British Land’s £350m convertible bond two weeks ago is the first UK issuance at a zero coupon, and follows on the back of European property company Unibail-Rodamco’s €500m (£357m) issue in April, also at a zero coupon. Yet convertibles are not universally popular. So where is the hitch?
Convertibles occupy that space between bonds and equity. They look to all intents and purposes like a bond, except the coupon is lower, which is offset against a built-in option to convert to equity at a premium to the share price on issue. Buyers of this product sit in a category of their own. Typically an investor will be looking for wealth preservation, so holding a bond that ranks in security terms ahead of equity, but with a potential equity kicker if there is strong share price growth. The natural issuer is therefore a mid-cap business with a compelling growth story.
Indeed, this was seen in the real estate industry with convertibles issued over the past couple of years from the likes of Hansteen, Unite, Helical Bar and Derwent London. It provides them with diversity of capital and a lower cost of funding. Since 2010, European real estate companies have raised €11.5bn from 47 convertible issues and the UK has seen 12 issues raising £2.1bn.
The majority of convertible investors own the convertible outright, but in the event of any share hedging, liquidity in the shares is often improved, with shorting taking place where the option is expected to be in the money, ie share price growth on maturity is greater than the premium on the convertible. Holders therefore forward sell, or “short”, the stock to lock in gains as they are not natural holders of the equity, with its concomitant risk profile.
Bigger businesses also opportunistically tap into the convertible market – for example, Sainsbury’s and Siemens. So why are conditions currently favourable for issuers? QE has undeniably created a liquidity bubble. At the same time, with low interest rates, property is seen as delivering an attractive yield, resulting in share prices trading well off asset levels that have already seen significant growth over the past couple of years.
This looks like a win-win situation. So why, in the midst of all this euphoria, do equity investors sometimes end up disgruntled? For all but index trackers, the very fact they hold equity is because they believe in the story and potential returns and do not want those returns to be diluted by what could potentially turn out to be an expensive bond. Neil Green, head of European equity research at JP Morgan Cazenove, recently analysed the true cost of convertibles. Taking the workout of historical bonds from 1997 to 2014, the average total return to the convertibles was 8.15% (comprising an average coupon of 3.56% and capital return of 4.59%). This compared with an average coupon on straight debt of 4.4%.

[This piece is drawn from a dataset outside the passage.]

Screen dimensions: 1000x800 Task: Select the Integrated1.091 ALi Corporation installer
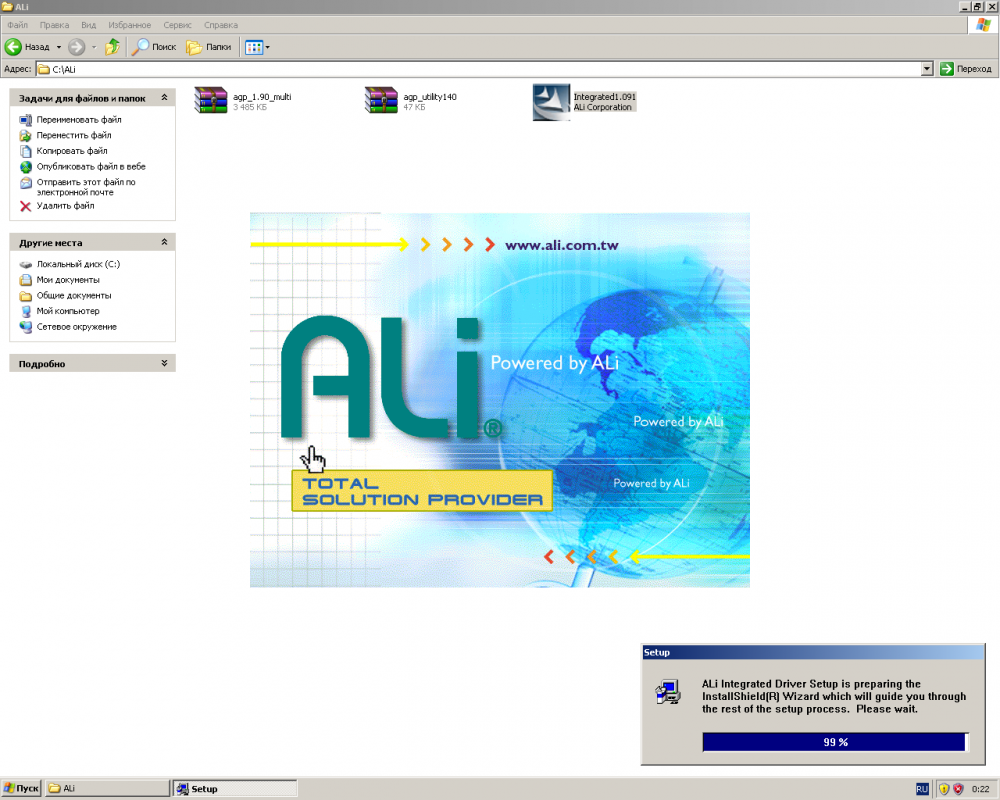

Clearly the outcome varies materially depending on the point in the cycle, but there are also strategic reasons for companies to issue convertibles. Speaking with Lucinda Bell, chief financial officer at BL, the symmetry between convertibles and its development pipeline was an important factor in the decision. Both typically have modest or no income, with the potential for upside gains – through development profits or share price appreciation. Also important was the diversification of funding sources – a theme I suspect no chief financial officer who lived through the global financial crisis will lose sight of in a hurry.
The past couple of weeks have seen bond markets getting choppier, with rising concerns around Greece and the global deflation trade unwinding with vengeance. However, maybe BL’s timing was just about spot on – with a dearth of recent investment-grade issuance, its convertible was five times covered from investors, and the pricing meant it was well received by wider stakeholders. So rather than a fixed-price lunch, it was perhaps more of an “only pay for it if you enjoyed it” option.